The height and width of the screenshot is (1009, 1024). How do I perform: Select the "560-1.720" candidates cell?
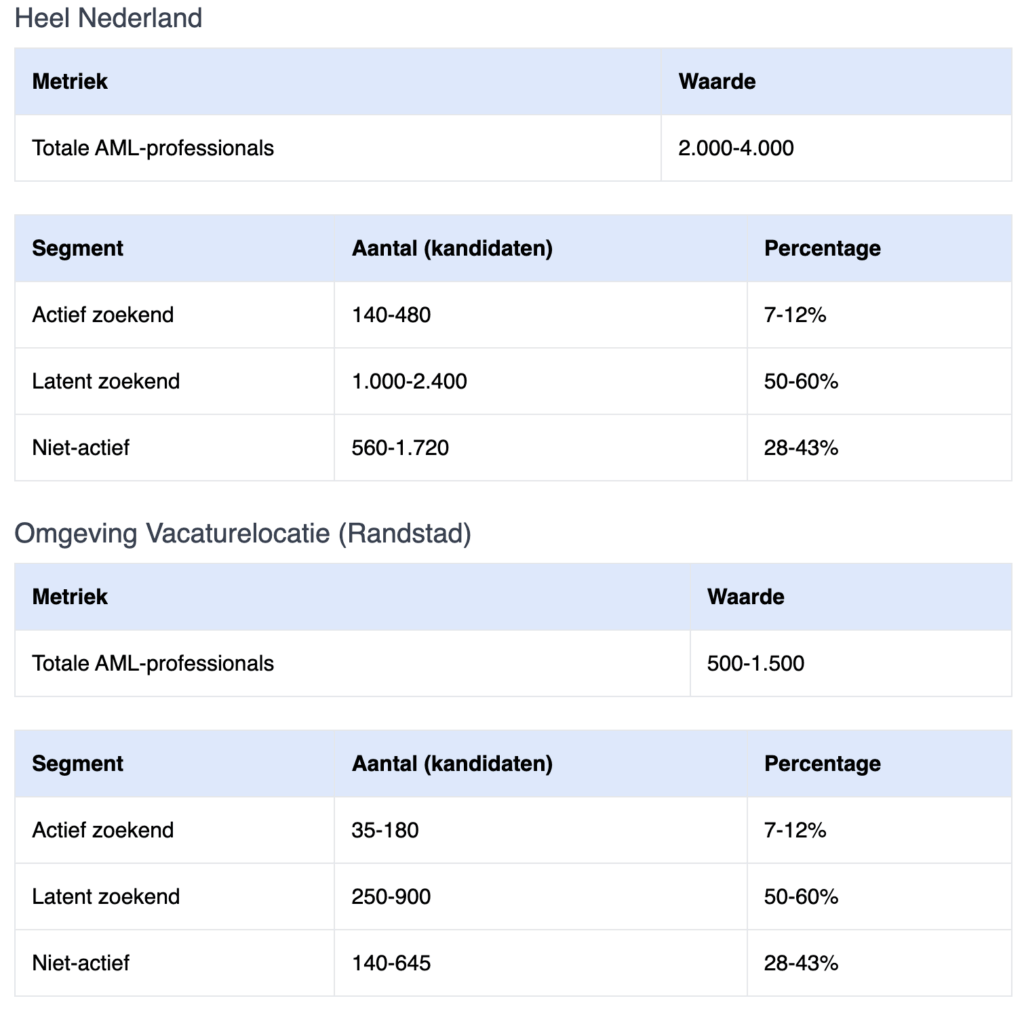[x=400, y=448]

==

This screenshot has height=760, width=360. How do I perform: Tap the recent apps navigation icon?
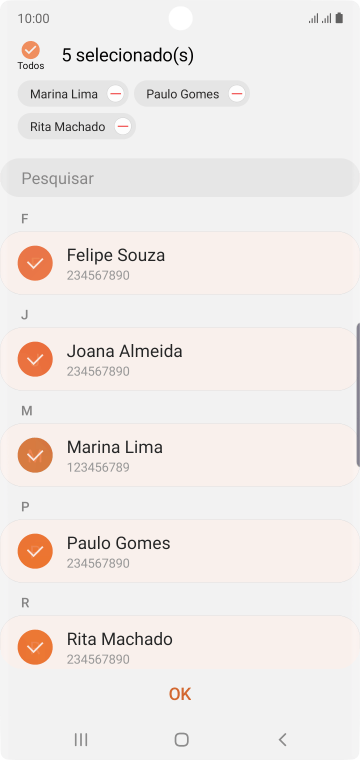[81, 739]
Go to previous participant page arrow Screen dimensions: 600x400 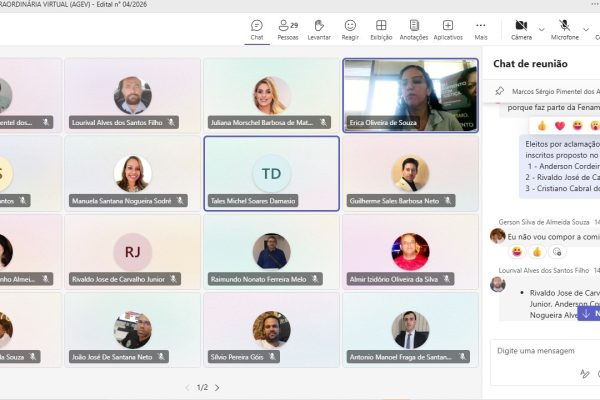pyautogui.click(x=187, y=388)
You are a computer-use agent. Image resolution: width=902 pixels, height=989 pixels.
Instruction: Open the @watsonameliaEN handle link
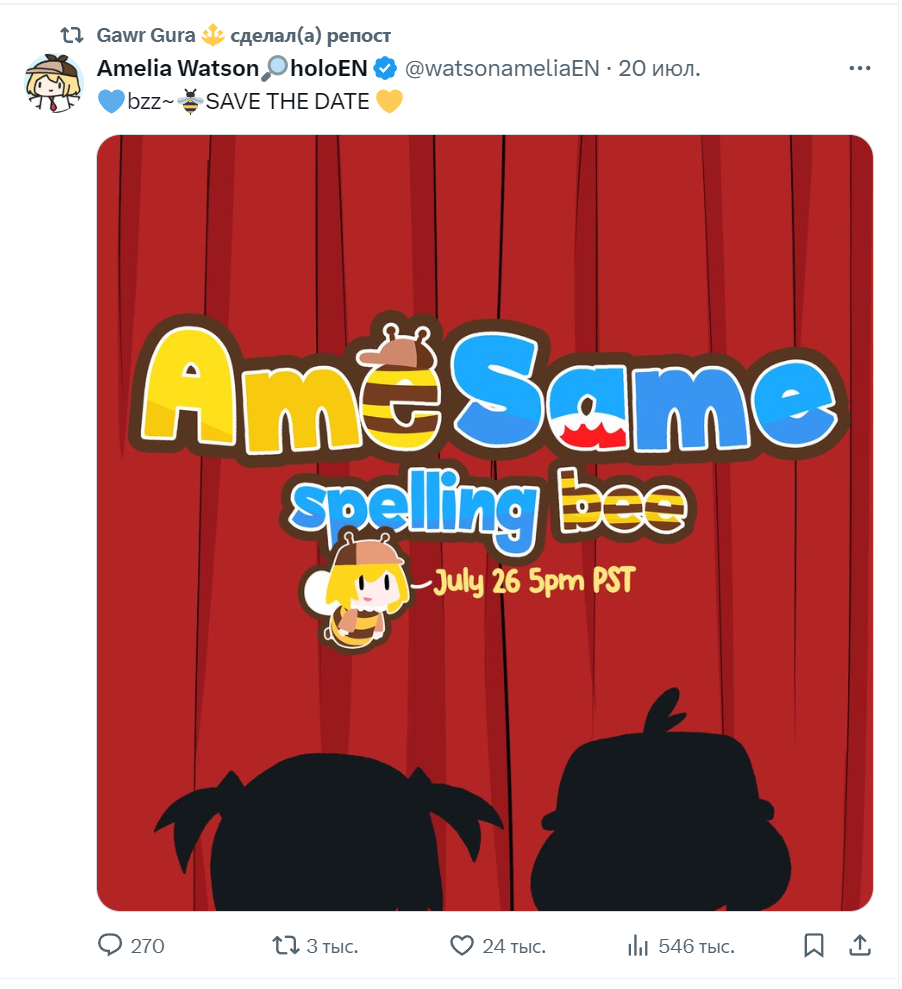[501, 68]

---

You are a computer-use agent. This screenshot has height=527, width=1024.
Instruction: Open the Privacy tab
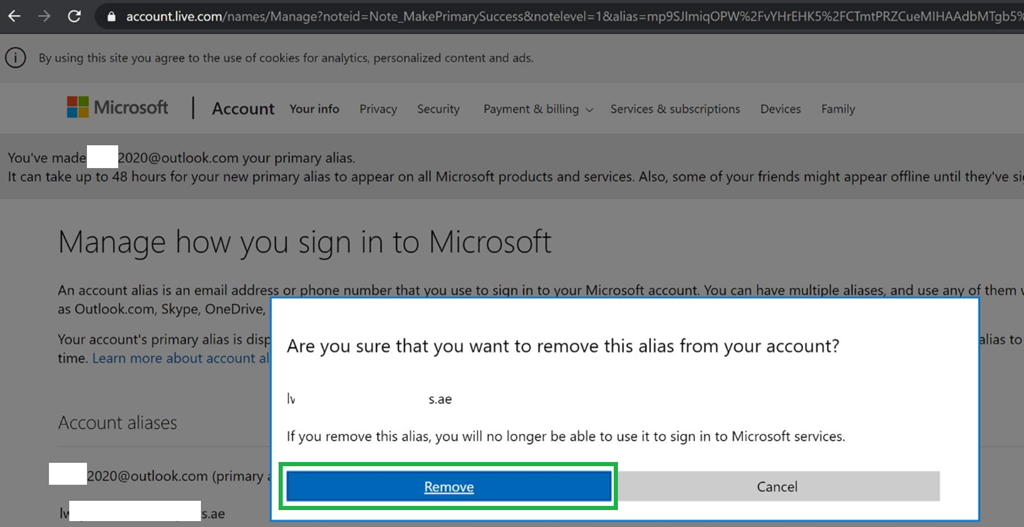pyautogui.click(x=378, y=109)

Task to complete
Find the lines above that contain the word "agent" and collect them.

Response
You are a computer-use agent. Image resolution: width=902 pixels, height=989 pixels.
You are a computer-use agent. This screenshot has height=527, width=1024.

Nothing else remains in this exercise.